Anche Marco Cossolo, presidente di Federfarma Nazionale, ha sottolineato il ruolo della farmacia come presidio sociosanitario vicino al cittadino, mentre Andrea Mandelli, presidente FOFI, ha parlato di una “grande catena di solidarietà” capace di garantire un aiuto concreto alle persone fragili .
Sulla stessa linea Andrea Dellabianca, presidente nazionale di Compagnia delle Opere, che ha evidenziato il valore della collaborazione tra Terzo Settore, imprese e professionisti come modello efficace per incidere realmente sulla vita di chi è più fragile .

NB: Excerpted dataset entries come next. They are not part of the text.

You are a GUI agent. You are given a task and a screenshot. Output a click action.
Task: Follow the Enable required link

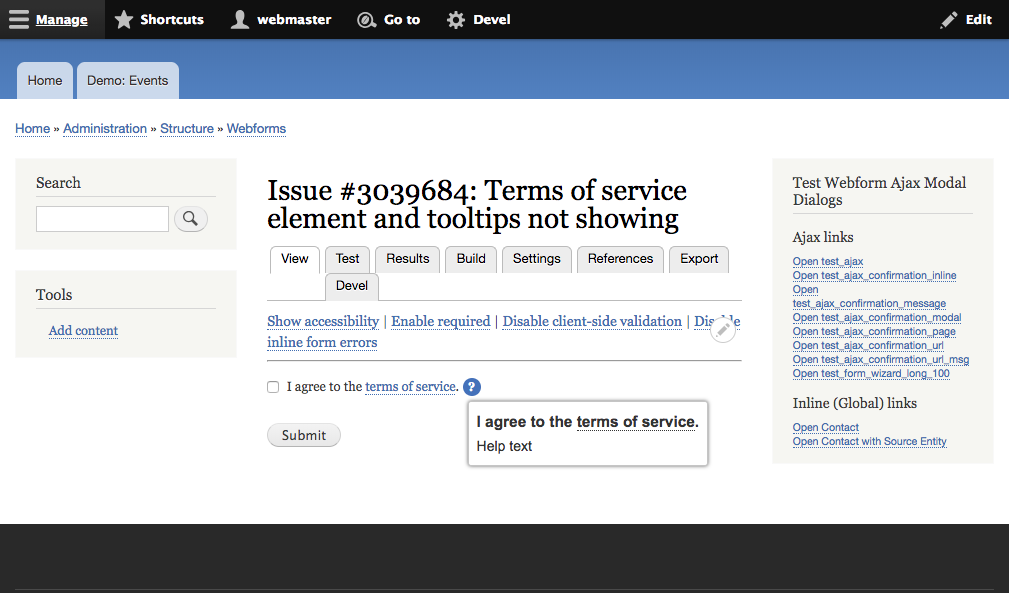click(x=441, y=321)
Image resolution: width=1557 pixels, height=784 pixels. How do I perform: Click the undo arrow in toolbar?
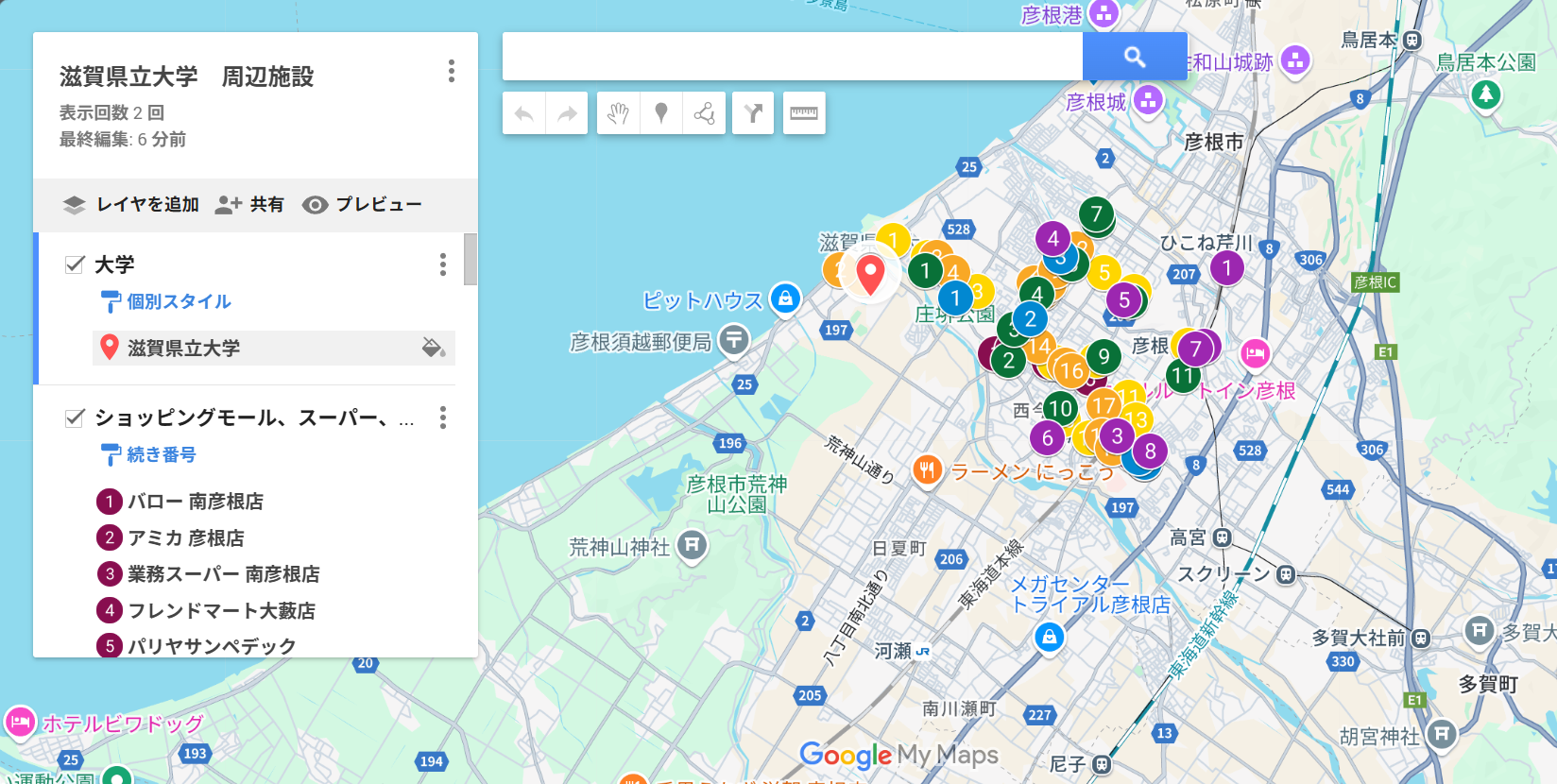point(524,113)
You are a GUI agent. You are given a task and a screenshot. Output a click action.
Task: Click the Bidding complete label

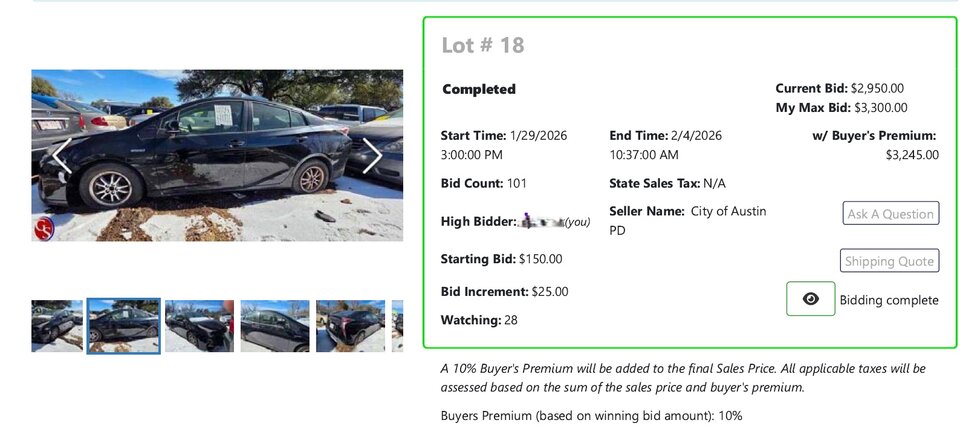tap(888, 300)
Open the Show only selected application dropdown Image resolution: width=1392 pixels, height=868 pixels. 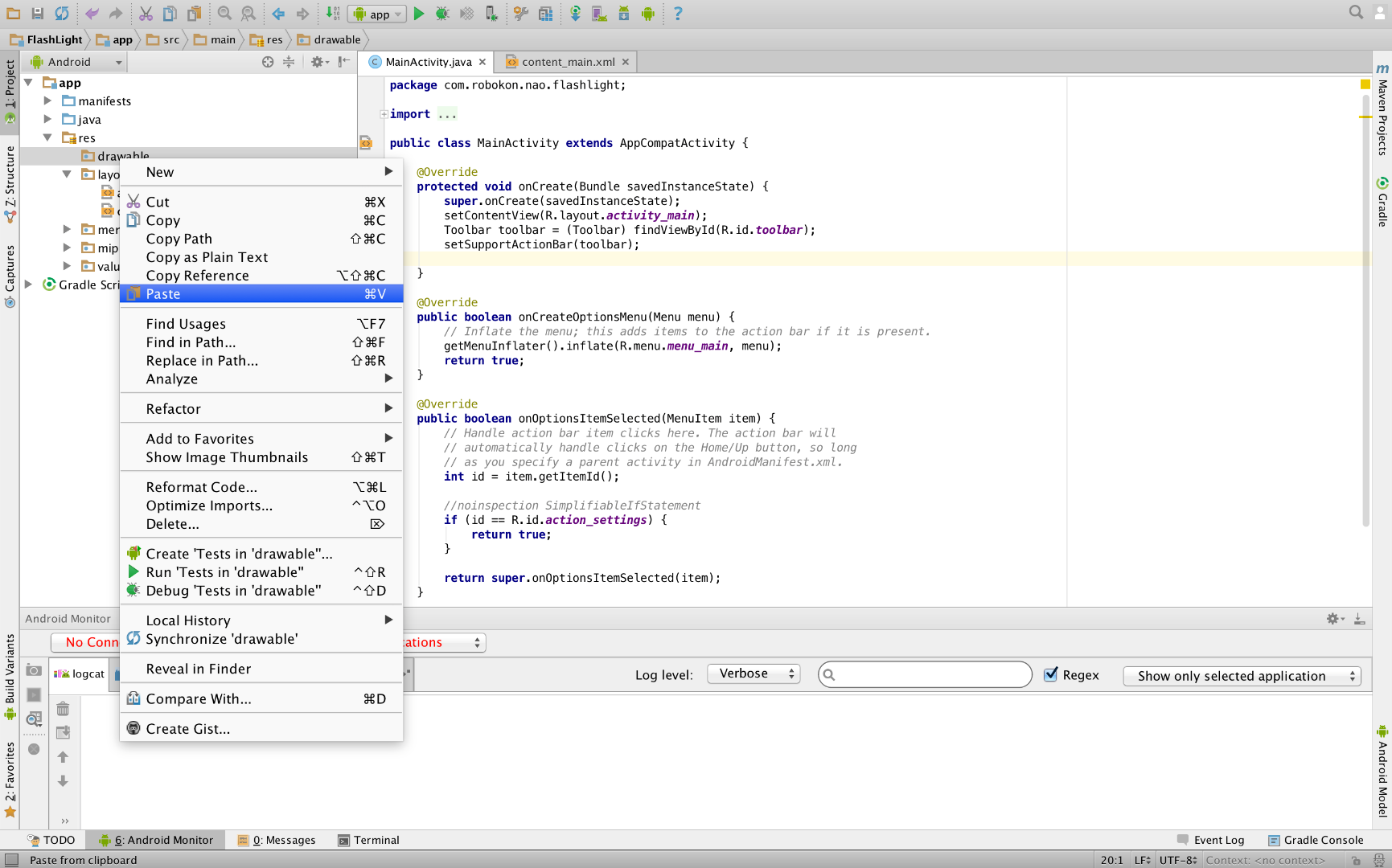coord(1241,676)
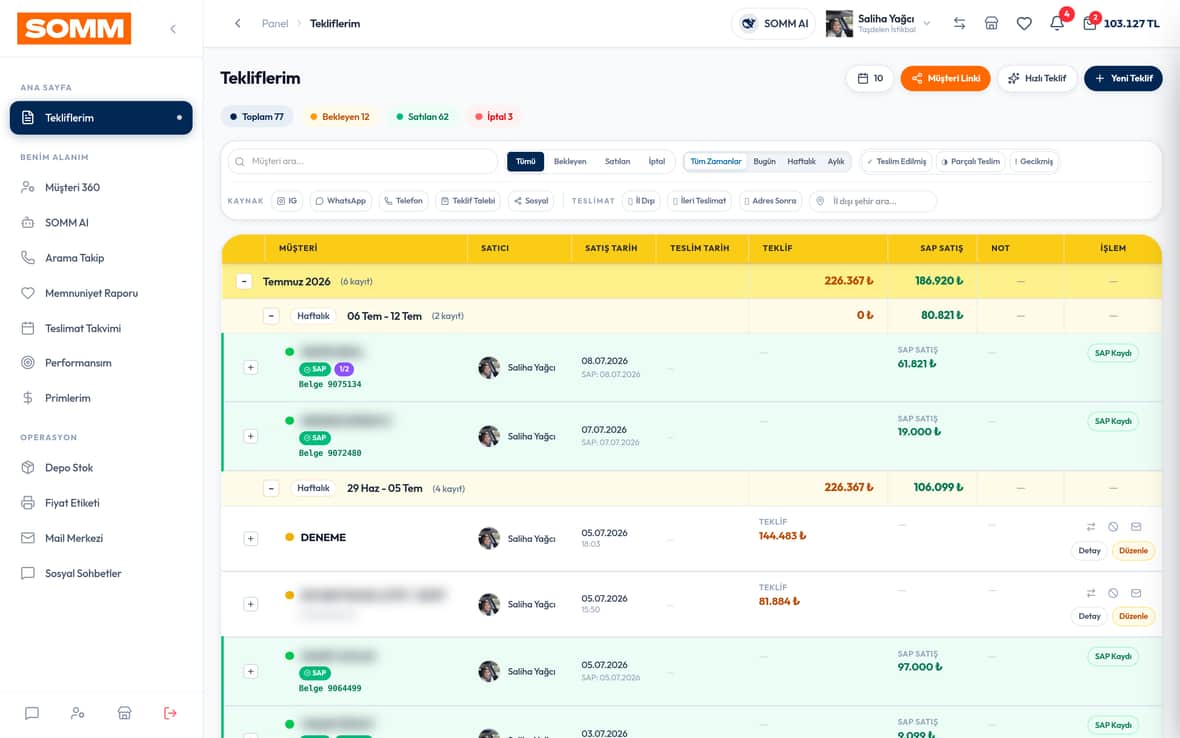Select the Bekleyen 12 status chip
This screenshot has width=1180, height=738.
339,117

Come sostenere Banco Farmaceutico
È possibile continuare a supportare la Fondazione attraverso:
Donazioni dirette (PayPal, carta di credito, bonifico) Destinazione del 5×1000 Donazioni aziendali Recupero dei farmaci validi non utilizzati
Un gesto che, come dimostrano i numeri di questa edizione, può tradursi in un sostegno concreto per centinaia di migliaia di persone che, senza aiuto, non potrebbero accedere alle cure essenziali.